Welcome to BC arcanewulf
Your points are noted and I will attempt to address them.
The issue is that AVG (and other anti-virus programs) are detecting ComboFix as malware. Certain embedded files that are part of legitimate programs or specialized fix tools such as Combofix may at times be detected by some anti-virus and anti-malware scanners as "malware
" (virus/trojan) when that is not the case
. When flagged by an anti-virus or security scanner, it's because the program includes features, behavior or files that appear suspicious or which can potentially be used for malicious purposes. These detections do not necessarily mean the file is malware or a bad program. Anti-virus scanners cannot distinguish
between "good" and "malicious" use of such programs, therefore they may automatically remove
them. Normally this is avoided by temporarily disabling the anti-virus until the tool has been run but this has not worked successfully with AVG. Further AVG is aware and as the vendor it's up to them to stop targeting ComboFix as malware. Until then, sUBs is not going to make himself liable when he knows serious issues can occur if he allows ComboFix to be used while AVG is installed and as the developer, that is his decision to make.
As for using ComboFix under trained supervision, again that is the policy of its creator who has the right to set such criteria if someone wants to run his tool just like any other security vendor. Keep in mind that when dealing with malware infection using ComboFix is only one part of the disinfection process. Preliminary scans from other tools like DDS
should be used first because they provide comprehensive logs with specific details about files, folders and registry keys which may have been modified by malware infection. Analysis of those logs allows planning an strategy for effective disinfection and a determination if using ComboFix is necessary. ComboFix was never meant to be used
as a general purpose malware scanner like SuperAntispyware or Malwarebytes' Anti-Malware which scan individual drives or different folders on a computer for viruses.
As for the warning, it's not that ComboFix is dangerous, but that it is a powerful tool
and complex tool. When issues arise due to malware infections, possible false detections, problems running ComboFix or with other security tools causing conflicts, experts are usually aware of them and can advise what should or should not be done while providing individual assistance. Those attempting to use ComboFix on their own do not have such information and are at risk when running the tool in an unsupervised environment.

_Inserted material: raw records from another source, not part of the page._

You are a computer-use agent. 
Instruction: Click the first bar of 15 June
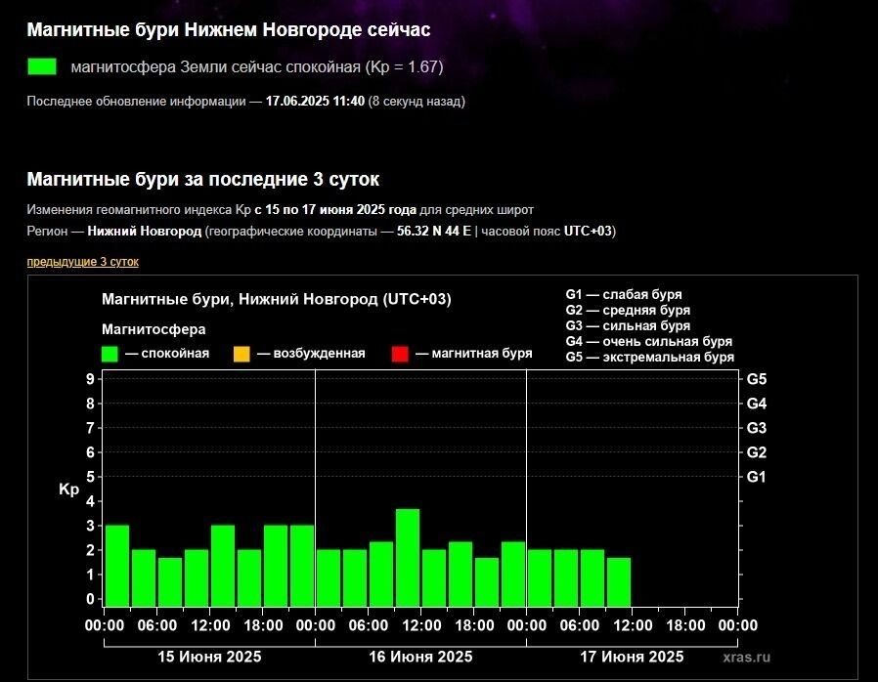(x=116, y=566)
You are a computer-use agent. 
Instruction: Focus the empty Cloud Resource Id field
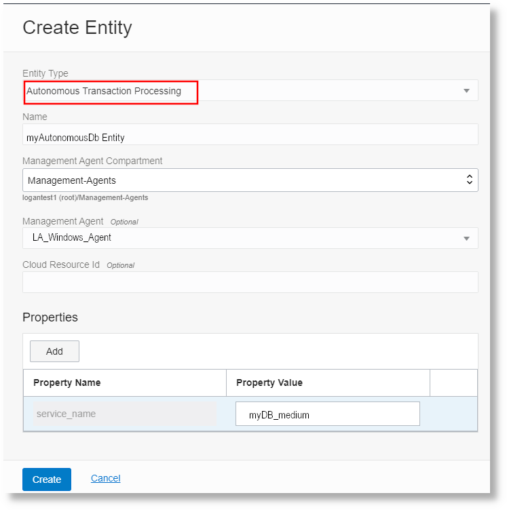pos(250,282)
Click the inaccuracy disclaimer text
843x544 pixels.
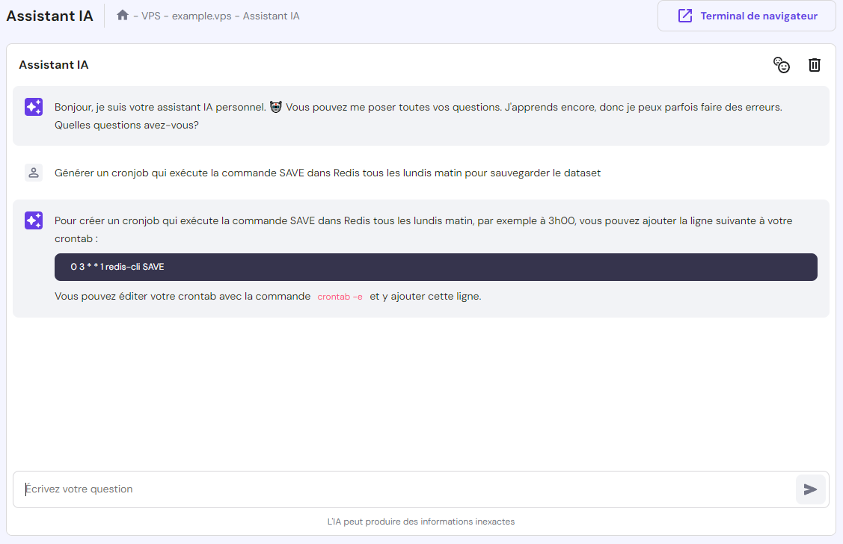(421, 522)
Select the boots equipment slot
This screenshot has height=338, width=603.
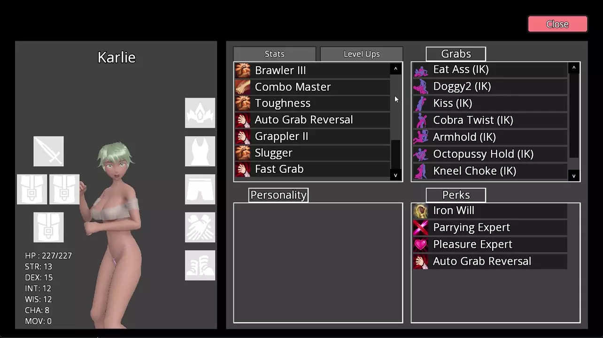200,265
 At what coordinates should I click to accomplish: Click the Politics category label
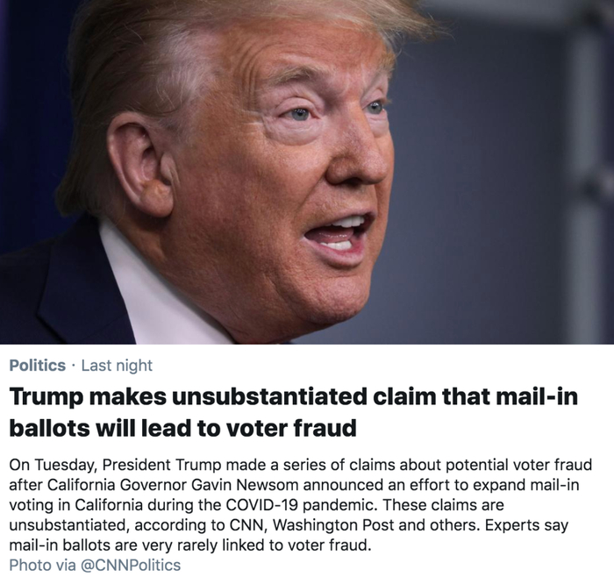(37, 365)
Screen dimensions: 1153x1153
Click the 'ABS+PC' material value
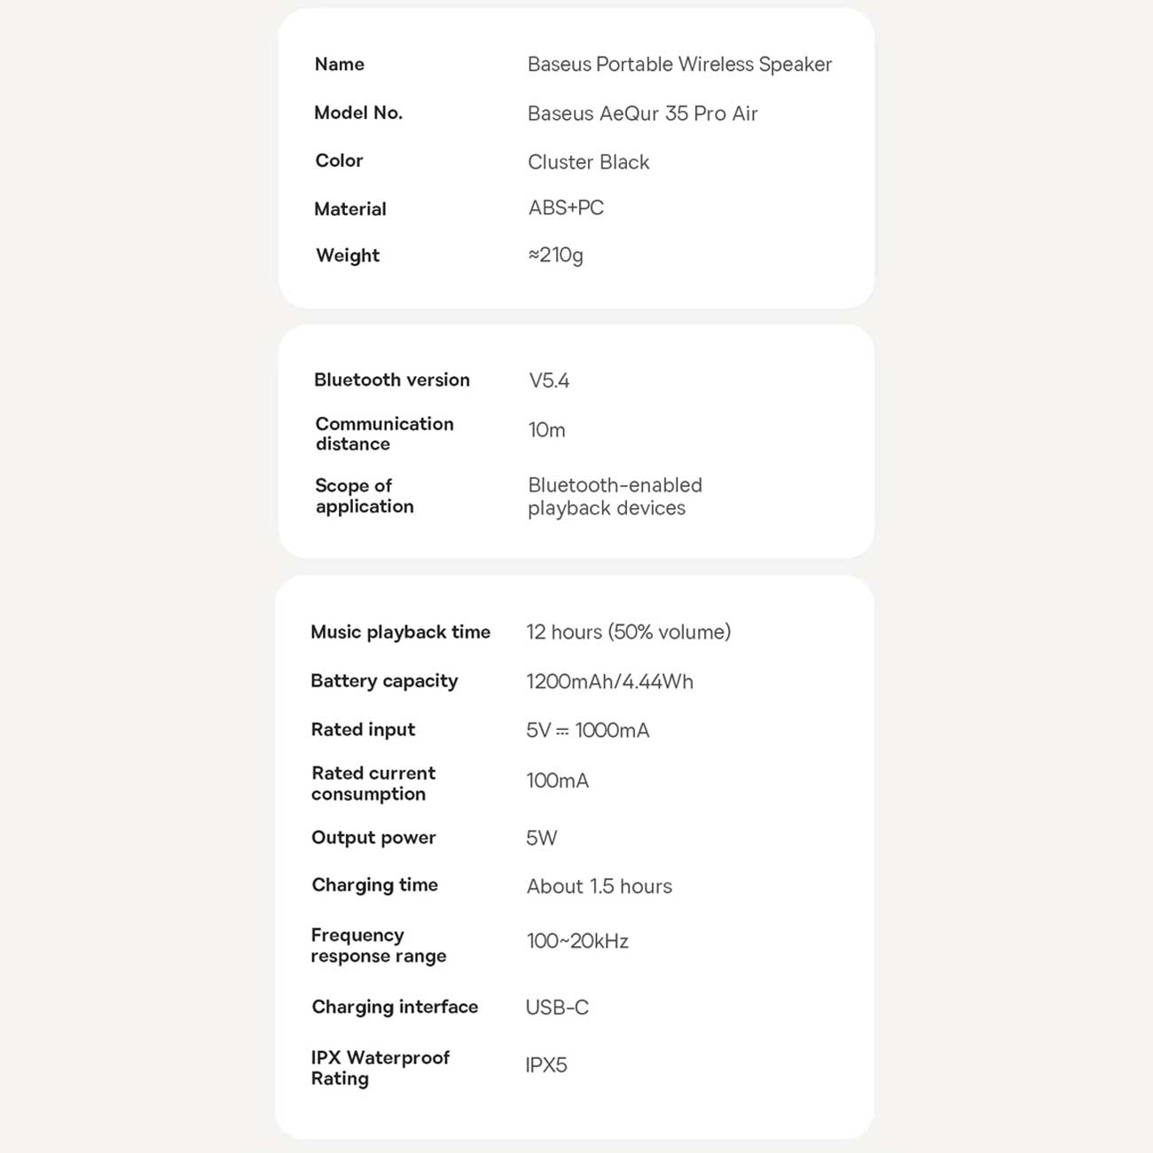click(566, 208)
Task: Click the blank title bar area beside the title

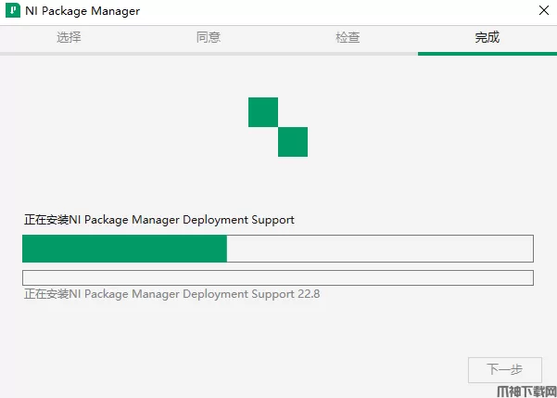Action: [x=324, y=12]
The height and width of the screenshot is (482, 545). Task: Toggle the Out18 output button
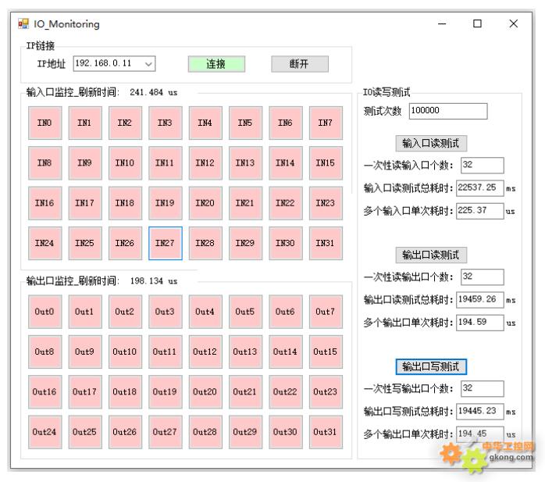[125, 391]
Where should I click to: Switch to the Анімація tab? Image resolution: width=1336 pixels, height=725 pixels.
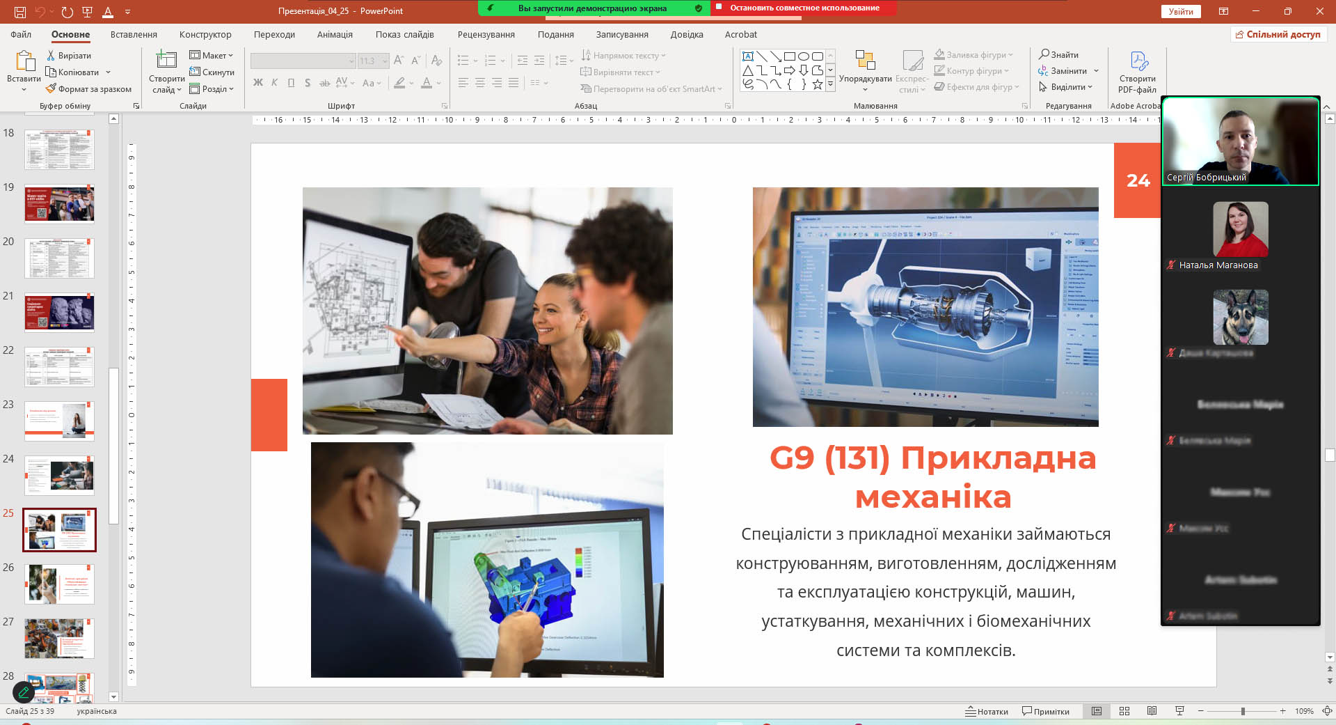(335, 34)
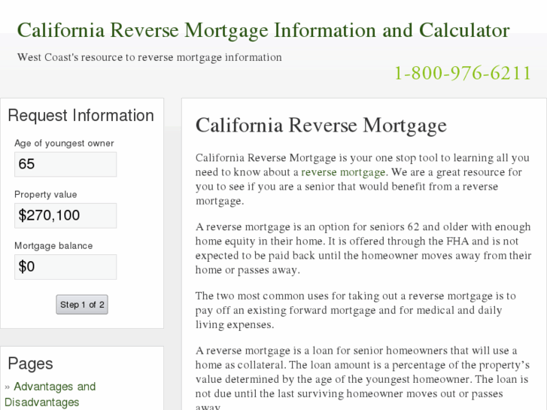Select the Mortgage balance input field
The width and height of the screenshot is (547, 410).
pos(65,266)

Even if used by following this authorized guide: A guide and tutorial on using ComboFix
, something could go awry
and leave the user facing issues they do not know how to correct or deal with. Trained helpers know what to do in most situations and can provide further instructions as to how one should proceed. If not, they have access to the tool's developer and other experts. Someone not trained and not using the tool under guidance may end up staring at a computer that no longer will boot normally.